--- Problem requirements ---
Before copying the entries, remove the pictures; everything else stays exactly as it is.

--- Task inputs ---

===

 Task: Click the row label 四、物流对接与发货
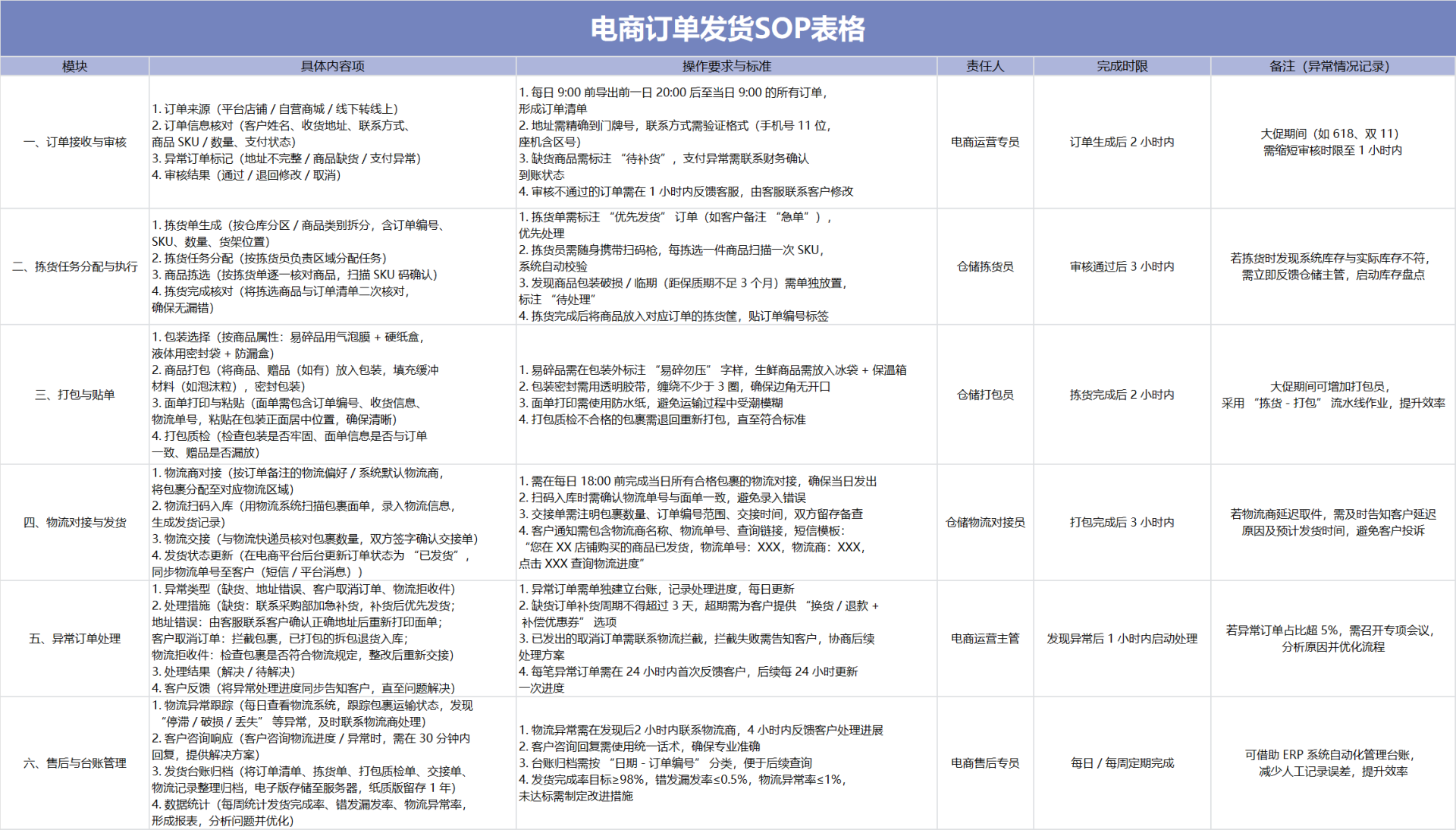74,522
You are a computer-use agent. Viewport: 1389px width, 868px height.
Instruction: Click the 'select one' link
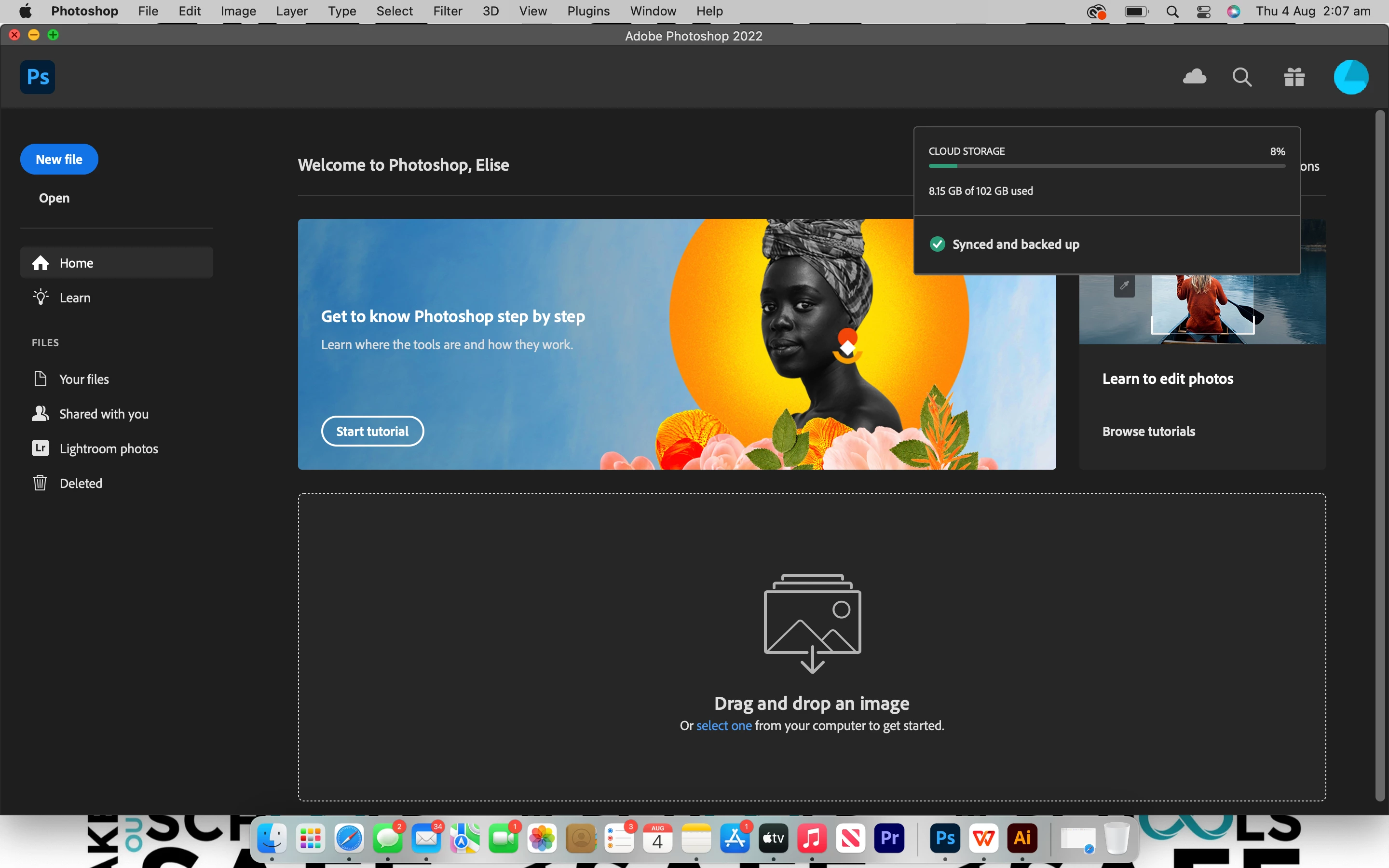pyautogui.click(x=723, y=726)
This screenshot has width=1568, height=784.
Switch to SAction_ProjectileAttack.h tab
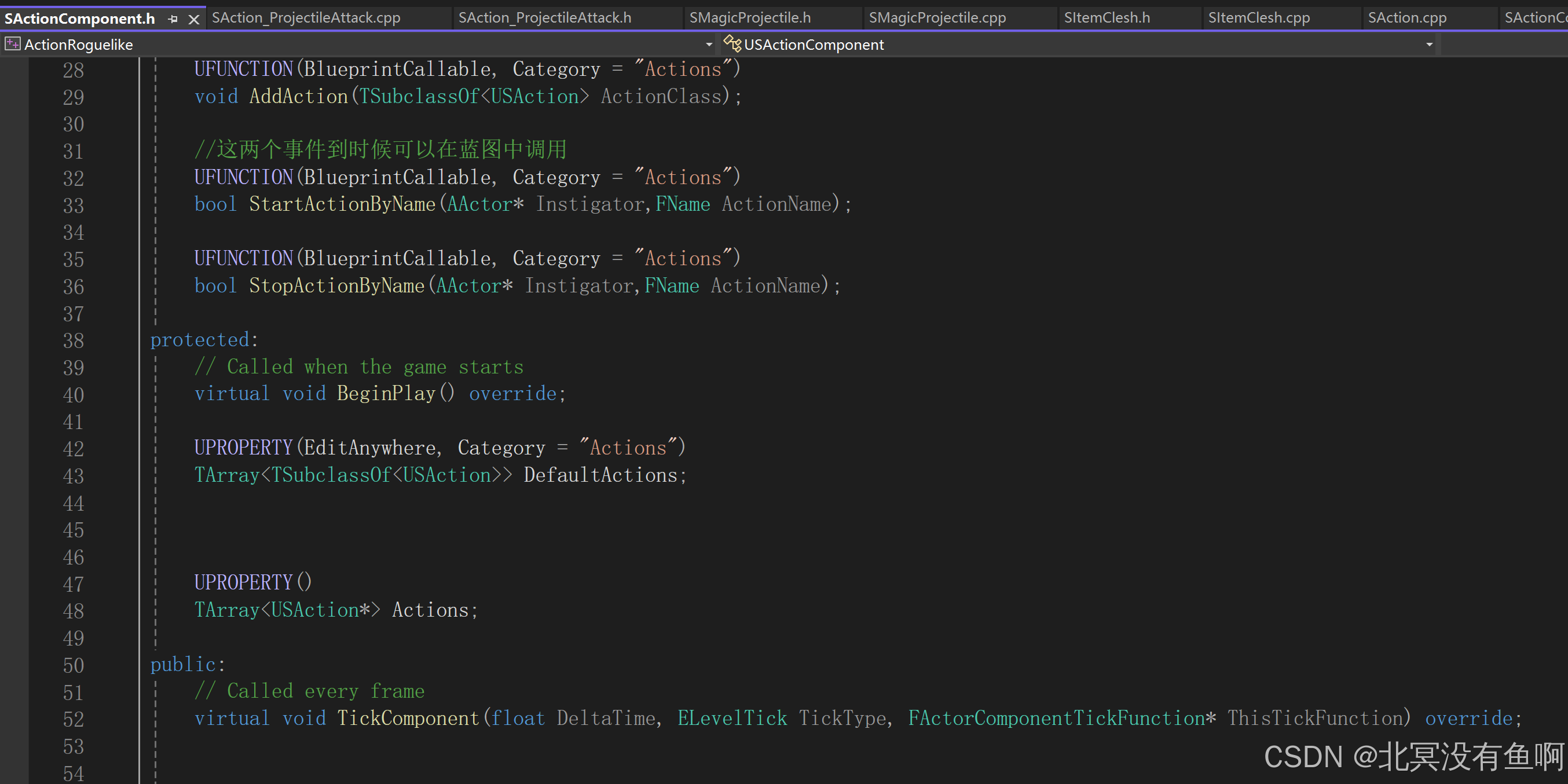click(544, 17)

===

--- Response to the exercise ---
 Task: Click the row label 四、物流对接与发货
74,522
You are a computer-use agent. Viewport: 1389px width, 868px height.
Instruction: Click the 'select one' link
pyautogui.click(x=723, y=726)
This screenshot has width=1568, height=784.
Switch to SAction_ProjectileAttack.h tab
click(544, 17)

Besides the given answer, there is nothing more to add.